## Вопросы и задания
1. Что произошло с Кржижановским, когда он однажды переходил пустую площадь, согласно тексту о Кржижановском?
2. Выпишите из текста о Кржижановском без изменений фрагмент от слов «Нехватку воздуха раньше» до слов «пространство было безвоздушным.» включительно.
3. Напишите продолжение текста о Кржижановском, начав сразу после его последнего предложения.

Однако и такая критика уже выглядит чересчур вегетарианской. И сотрудник издательства, некто А. Зонин, делает короткую приписку: „Тов. Цейтлин, несомненно, смягчил оценку. Замысел явно не удался автору. Пытаясь иронически отнестись к обывательской клевете на СССР, он сам впал в этот тон. Всего лучше воздержаться от издания. Отмечу все же, что у автора, безусловно, есть данные, и возможно, что он мог бы переработать этот роман. В таком случае мы имели бы любопытнейшее использование нового жанра“.

Две последние фразы никакой реальной смысловой нагрузки не несут — это не более чем фигуры вежливости, еще не вычеркнутые из редакционно-издательского обихода. Ну, а то, что сказано до них, не имеет отношения к авторскому замыслу, в чем легко убедится читатель, представляет собою „случай так называемого вранья“ и не только граничит с доносом, но готово границу перейти. Потому что либеральному отношению к „попутчикам“ приходит конец.

Нехватку воздуха раньше и резче всех ощутили те, у кого был наибольший объем легких и привычка к свободному дыханью: писатели, философы, художники, ученые. То есть герои большинства произведений Кржижановского…

Есть вещи, которые рискованно писать тому, кто делает литературу из пульсирующей материи собственной жизни, осознанно или подсознательно, но неотвратимо автобиографичен в творчестве. Непостижимо влияние, которое подчас имеет написанное на судьбу автора. Метафора „жесткого вакуума“ двадцать лет спустя материализовалась: однажды, переходя пустую площадь, Кржижановский внезапно стал задыхаться и упал в обморок. С тех пор боязнь открытого пространства, именуемая в медицине агарофобией, уже не оставляла его. Потому что это пространство было безвоздушным.

## Исходные данные
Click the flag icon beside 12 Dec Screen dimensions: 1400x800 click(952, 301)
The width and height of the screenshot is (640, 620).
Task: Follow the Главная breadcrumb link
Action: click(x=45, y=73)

## Ответы к заданиям
1. Он внезапно стал задыхаться и упал в обморок.

2.
Нехватку воздуха раньше и резче всех ощутили те, у кого был наибольший объем легких и привычка к свободному дыханью: писатели, философы, художники, ученые. То есть герои большинства произведений Кржижановского…

Есть вещи, которые рискованно писать тому, кто делает литературу из пульсирующей материи собственной жизни, осознанно или подсознательно, но неотвратимо автобиографичен в творчестве. Непостижимо влияние, которое подчас имеет написанное на судьбу автора. Метафора „жесткого вакуума“ двадцать лет спустя материализовалась: однажды, переходя пустую площадь, Кржижановский внезапно стал задыхаться и упал в обморок. С тех пор боязнь открытого пространства, именуемая в медицине агарофобией, уже не оставляла его. Потому что это пространство было безвоздушным.

3.
Едва ли Кржижановский держал на памяти строки своего современника и ровесника Владислава Ходасевича о том, что„…душа полна одним искушением — развоплотиться“, когда писал „Автобиографию трупа“, историю развоплощения личности, эти „Записки сумасшедшего“ наоборот, где герой остался нормальным, но окружающий его мир „сошел с ума“, распадаясь и разрушая всякого, кто пытается усилием мысли соединить „двух столетий позвонки“ (Мандельштам).

„Удостоверений кипа. Личность затерялась. Ни экземпляра. Чем чаще меня удостоверяли, тем недостовернее становился я самому себе… Чем чаще разъезжающиеся ремингтоновы строчки уверяли меня номером, росчерками подписей и оттиском печати, что я действительно такой-то, тем подозрительнее я становился к своей „действительности“, тем острее чувствовал в себе и такого и этакого“.

Так извне начинается разрушение внутреннее — постепенным рассечением, раздвоением нравственной основы, которая, естественно, перестает быть таковой. И потому в описываемой героем войне мертвых против живых он — не объективный сторонний наблюдатель и аналитик, каким хочет и может показаться, но, в сущности, действующее лицо — одновременно по обе стороны демаркационной линии, где, словно в шахматной партии, разыгрываемой с самим собой, „выигрывают почти всегда черные“.

В итоге альтернатива упрощается донельзя: либо — не-жизнь, либо — „жизнь в дательном падеже: МНЕ: хлеба, самку, покоя“. Еще жестче — выбирать приходится между двумя образами небытия: физическим и духовным.

Иного во времена обесценивания единственности, уникальности каждой человеческой жизни, в пору тотальной бюрократизации попросту не дано.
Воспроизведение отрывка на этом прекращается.